### To be done
Copy out every line of the records below, word for word and in the same order.
* BEGIN *
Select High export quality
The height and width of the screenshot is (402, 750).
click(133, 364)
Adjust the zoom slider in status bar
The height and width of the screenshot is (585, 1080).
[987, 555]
* END *
### Exercise output
Select High export quality
The height and width of the screenshot is (402, 750).
click(133, 364)
Adjust the zoom slider in status bar
The height and width of the screenshot is (585, 1080).
[987, 555]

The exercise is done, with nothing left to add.